4. Augmented analytics - Corporate IT and data science departments will begin to integrate the various pieces of analytics into an organized whole. There is the baseline of rudimentary analytics, and then there is the possibility of augmenting these analytics with machine-generated data queries through artificial intelligence (AI) and machine learning (ML).

Both AI and ML “learn” from data analytics repositories by observing repetitive patterns of data, processing, and outcomes, and then posing derivative queries from what is learned. AI and ML will augment--not replace--human creativity in terms of framing unique analytics queries. Because AI/ML can rapidly perceive repetitive patterns, they may be able to deliver faster times to market for certain business insights.
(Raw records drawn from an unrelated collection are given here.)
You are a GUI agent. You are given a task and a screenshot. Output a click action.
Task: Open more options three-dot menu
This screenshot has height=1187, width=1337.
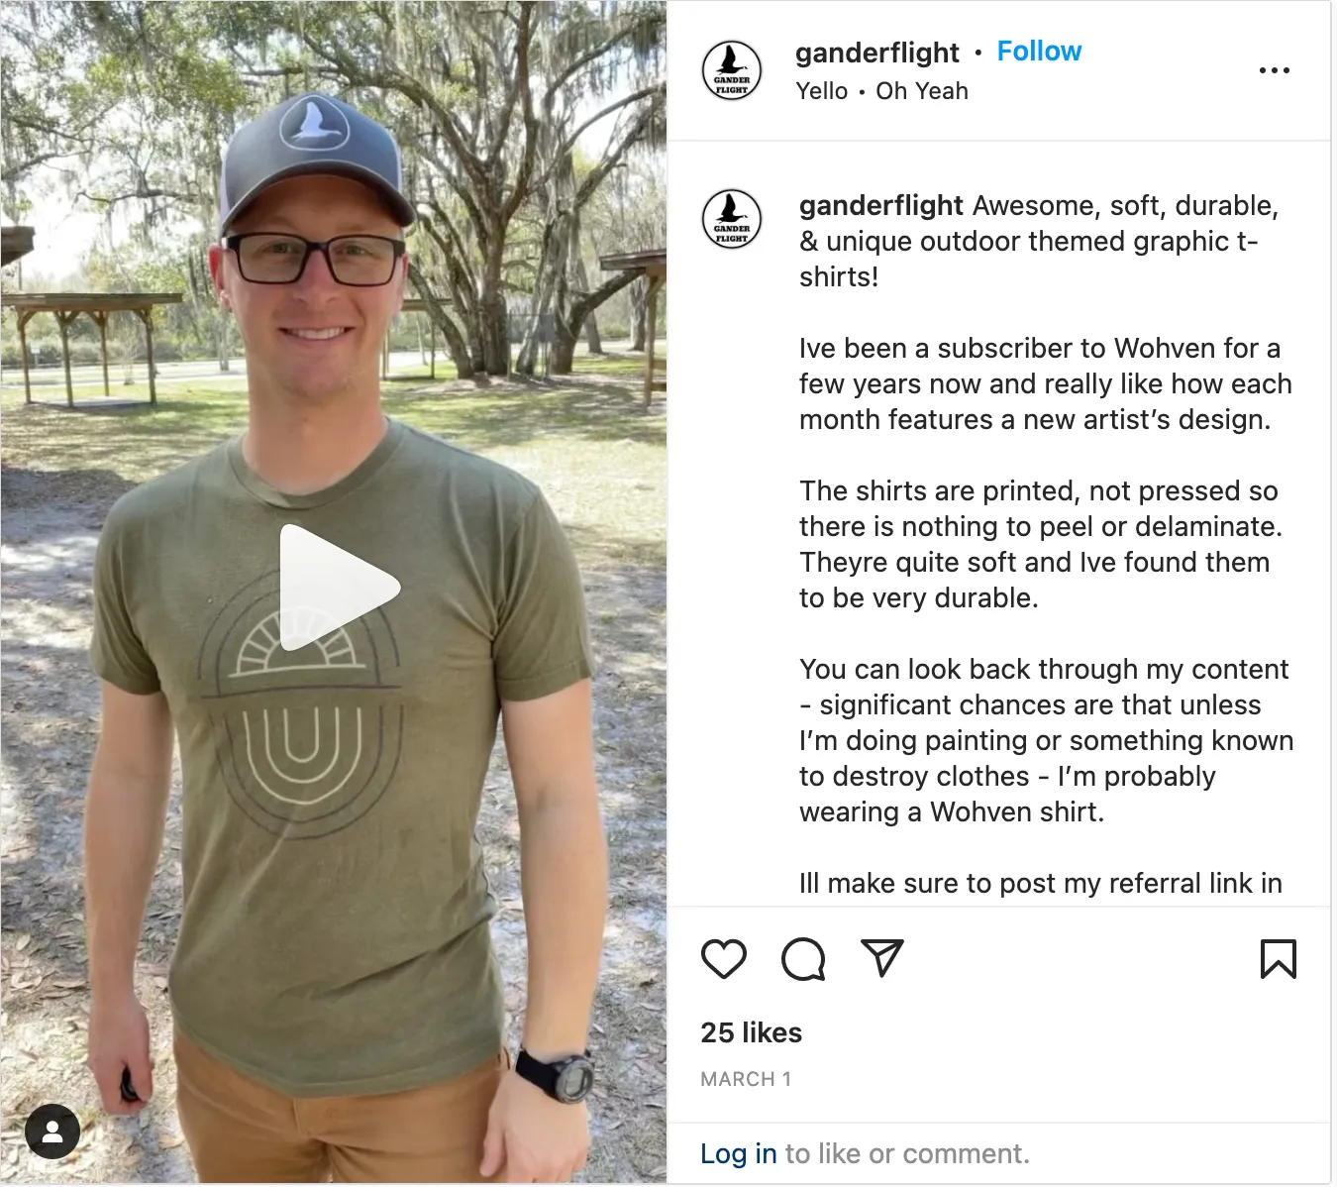pyautogui.click(x=1274, y=70)
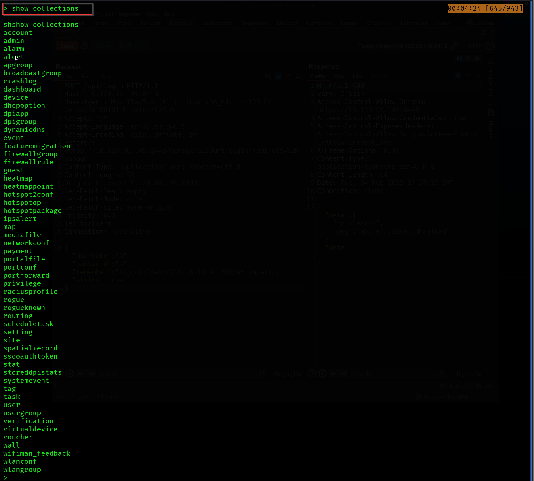The height and width of the screenshot is (481, 534).
Task: Toggle non-printable characters in request
Action: pyautogui.click(x=288, y=76)
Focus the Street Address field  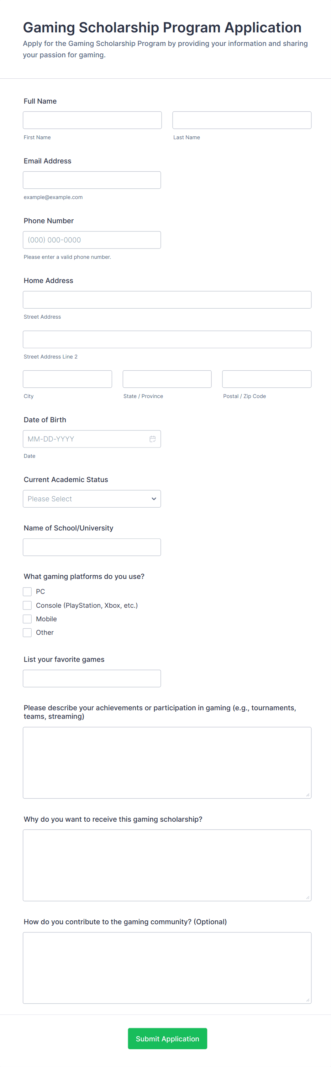[167, 300]
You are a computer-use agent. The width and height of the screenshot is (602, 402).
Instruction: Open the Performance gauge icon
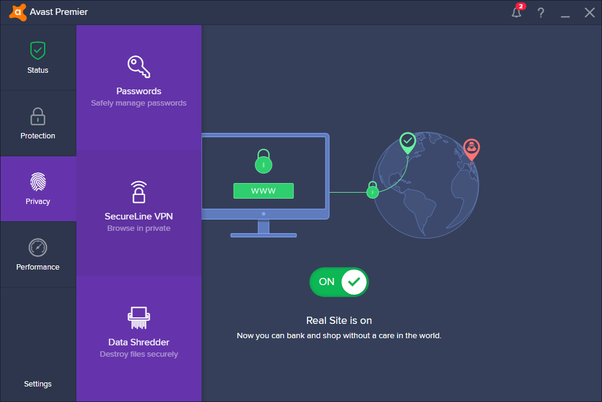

5. Predictive analytics - In 2019, companies continued to use analytics to gain an understanding of historical and current situations. In 2020, there will be a shift toward more predictive analytics to assess future economic conditions, risk areas, climate trends, infrastructure maintenance, and investment needs.

6. Data automation - With data scientists spending up to 80% of their time cleaning and preparing data, companies want data automation that can eliminate human involvement in these painstaking operations. This will make data scientists’ time more productive, and speed time to market for analytics, which can obtain properly prepared and vetted data sooner.

7. IoT analytics - IoT solutions providers have primarily focused on equipping their own tools with analytics, but companies will want more. In 2020, IoT analytics will move toward a more holistic approach. 2020 will be a “step off” point toward unifying the streams of IoT analytics, and input companies are getting into an integrated IoT grid that more closely reflects actual enterprise operations.

Looking at these seven key trends for analytics in 2020, it becomes obvious that companies have to train their staff in data analytics so that they can respond to market opportunities faster and – at the same time – avoid disruptive innovation affecting their business by competitors.

We have to be aware of the fact that the Philippine labor force still lacks employees with Data Science and Analytics (DSA) skills, according to a study released by the Philippine Institute for Development Studies (PIDS) just now.

The findings show that the country has an undersupply of functional analysts and data stewards. Training of data engineers and data scientists in that direction becomes essential.